:: SOURCE PASSAGE ::
--

It all started in late August when, embroiled in a string of legal hassles, some major and some routine, Chhabria decided that enough was enough and, through the reliable mutual friend, approached Mallya to sort out the pending legal issues. “I proposed we should meet and settle it. It was not that my business was being affected, but there were some wrong perceptions among some investors about my company,” Chhabria, 59, says. With Kingfisher Airlines eroding his brand equity with each passing day, Mallya, too, might have been eager to settle outstanding issues with a rival against whom he was not making much headway on the legal front. Mallya was also considering offloading a strategic stake in United Spirits to Diageo, and his keenness to untangle a few legal knots was more than evident. Mallya, on his part, has not yet shared his perspective on ending the issues with Chhabria.
Chhabria and Mallya met at the residence of the mutual friend, a prominent citizen of Mumbai. Among the three of them, a landmark agreement was drawn up to call off all issues hanging fire for over two decades. “We hold this common friend of ours in high respect and he as well impressed upon us that it was time to settle issues,” Chhabria says, explaining how the settlement was arrived at. A few hours into the discussion, all issues between the two liquor tycoons were settled. Chhabria agreed to pay a token sum of Rs 8 crore to Vijay Mallya to end the stand-off, thus freeing each of them to chart out his future strategic plans.

--

:: PROVIDED DATA ::

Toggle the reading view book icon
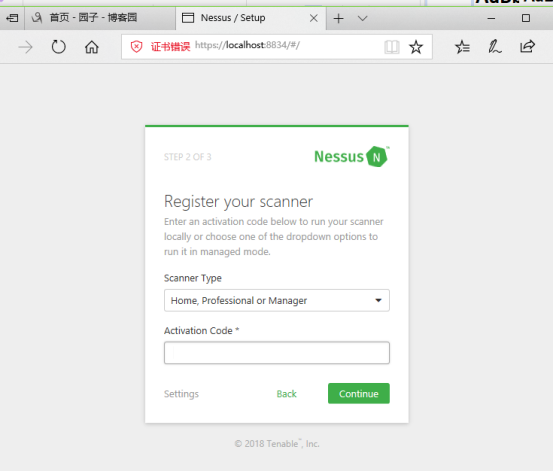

--

:: REQUIREMENT A ::
Could you extract the part of the Chhabria–Mallya settlement passage above, from "Chhabria and Mallya" up to and including "future strategic plans."?
:: REQUIREMENT B ::
According to the Chhabria–Mallya settlement passage, what sum did Chhabria agree to pay Vijay Mallya to end the stand-off?

:: SOLUTION A ::
Chhabria and Mallya met at the residence of the mutual friend, a prominent citizen of Mumbai. Among the three of them, a landmark agreement was drawn up to call off all issues hanging fire for over two decades. “We hold this common friend of ours in high respect and he as well impressed upon us that it was time to settle issues,” Chhabria says, explaining how the settlement was arrived at. A few hours into the discussion, all issues between the two liquor tycoons were settled. Chhabria agreed to pay a token sum of Rs 8 crore to Vijay Mallya to end the stand-off, thus freeing each of them to chart out his future strategic plans.

:: SOLUTION B ::
A token sum of Rs 8 crore.